The main roads through Albania and the most common Ottoman invasion routes
Skanderbeg, the ruler of Albania (Latin: dominus Albaniae), had served for several years in the Ottoman army, as both soldier and commander, before returning to his homeland and beginning an uprising against the Ottoman Empire in 1444. The Second Battle of Kosovo in 1448 had ended with the defeat of John Hunyadi, voivode of Transylvania while Skanderbeg and his forces were on their way; but did not arrive due to his army being blocked off by Đurađ Branković, and so he was unable to provide help; Hunyadi engaged the Ottomans thinking Skanderbeg was not coming. In reparation, Skanderbeg ravaged Brankovic's domains. As a result of the defeat, the Ottomans were free from Hungarian pressure, which had been limited to Belgrade and its environs. In 1455, Skanderbeg laid siege to Berat, a fortress which had been seized from his control in 1450. The result was catastrophic for the Albanians who succumbed to an Ottoman counterattack upon Skanderbeg's temporary departure from the main force. Alfonso V of Aragon, Skanderbeg's most helpful and important ally, also suffered a blow to his ambitions which included a pan-Mediterranean empire. The Albanians, however, were able to recover their morale when Pope Calixtus III, who had begun to worry that his plans for crusade would be undermined, promised to aid Skanderbeg.
Before the planned crusade commenced, Sultan Mehmed II the Conqueror (Turkish: el-Fātiḥ) decided to march against Hungary and Albania. In April 1456, Skanderbeg sent Pal Engjëlli, his ambassador to the West, with a letter to Cardinal Domenico Capranica informing the Holy See of his need for aid. The Ottoman invasion came in May 1456 when Moses Golemi, Skanderbeg's former captain who had deserted after loss of Berat, met Skanderbeg's men at the Battle of Oranik. The force was defeated and, through a show of mercy, Golemi was allowed to return to the Albanian ranks without punishment. In July 1456 Mehmed marched a large army to besiege Hungarian-held Belgrade in Serbia, but was defeated by Hunyadi. Later that year, İbrahim II of the Karamanid Dynasty tried to create an anti-Ottoman alliance which would include his realm, Skanderbeg, Hunyadi, Calixtus, and Alfonso, all of whom would act in concert to defeat the sultan. The plans were never put to practice, however.
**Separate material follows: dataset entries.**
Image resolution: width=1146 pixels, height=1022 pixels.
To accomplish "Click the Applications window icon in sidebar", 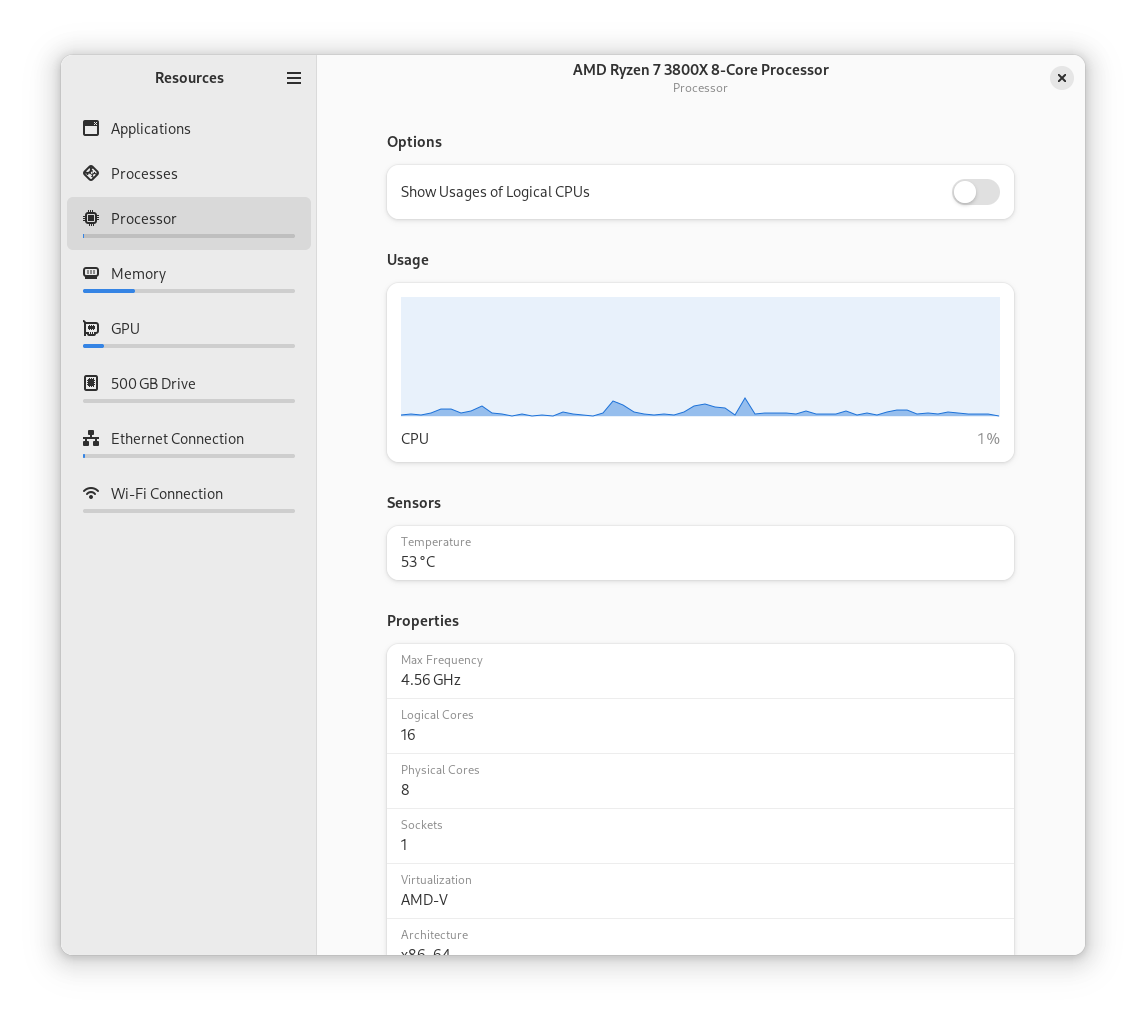I will [x=91, y=128].
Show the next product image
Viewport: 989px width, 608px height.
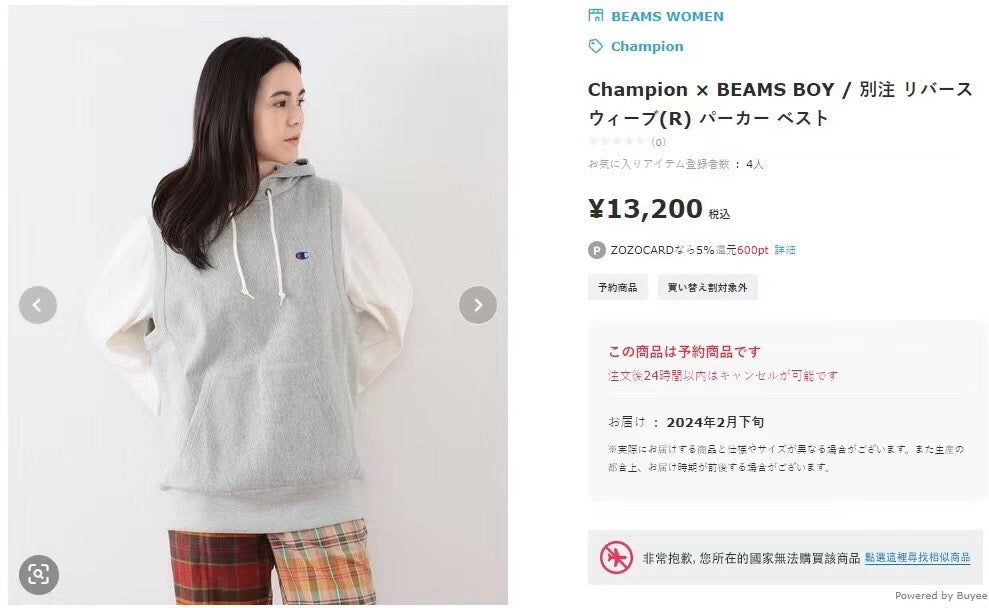point(478,305)
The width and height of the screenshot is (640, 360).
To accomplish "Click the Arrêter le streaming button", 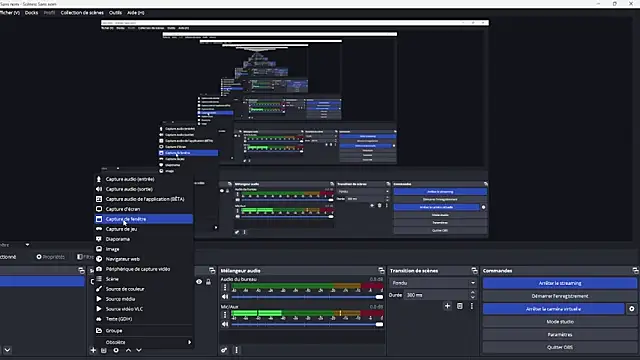I will tap(560, 283).
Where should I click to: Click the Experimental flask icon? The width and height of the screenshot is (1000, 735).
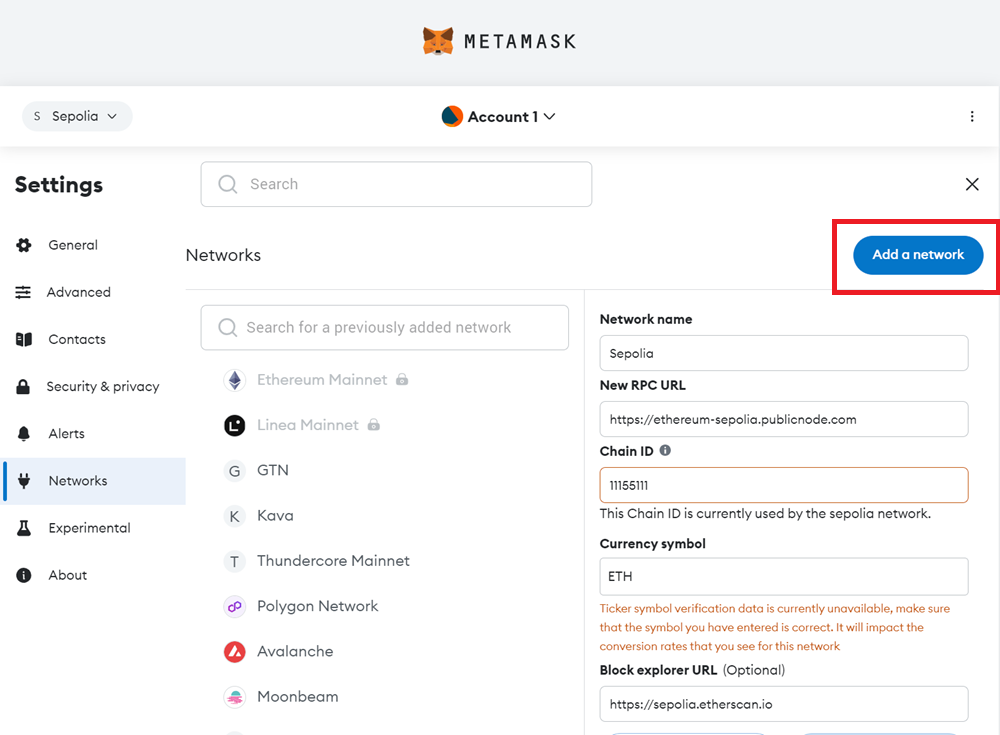coord(24,528)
Skanderbeg's resources were worn out after over a decade of continuous war. Alfonso and the pope could not provide for him fully, while Venice continued to undermine Skanderbeg. The latter considered war with Skanderbeg since he maintained his alliance with Aragon. Relations with the Italian state worsened further when Lekë Dukagjini, Skanderbeg's elusive ally in the north, captured Dagnum. Even though Skanderbeg did not participate in this, Venice used it as a casus belli to launch an expedition against Skanderbeg. War never started but Albanian-Venetian relations sunk to their lowest point. The Venetian rectors continued to provoke Skanderbeg at a time when he had grown relatively weak due to his nephew and one of his most important officers, Hamza Kastrioti, deserting and joining the Ottomans. Hamza had become dissatisfied with Skanderbeg's growing power and, upon being received by the sultan, was offered control over much of Albania once conquered. Stung by the betrayal, Skanderbeg offered an ultimatum to Venice where they had to halt their provocations or begin war. Since a crusade was anticipated against the Ottomans, Venice did not want to seem pro-Ottoman and eased their stance towards Albania.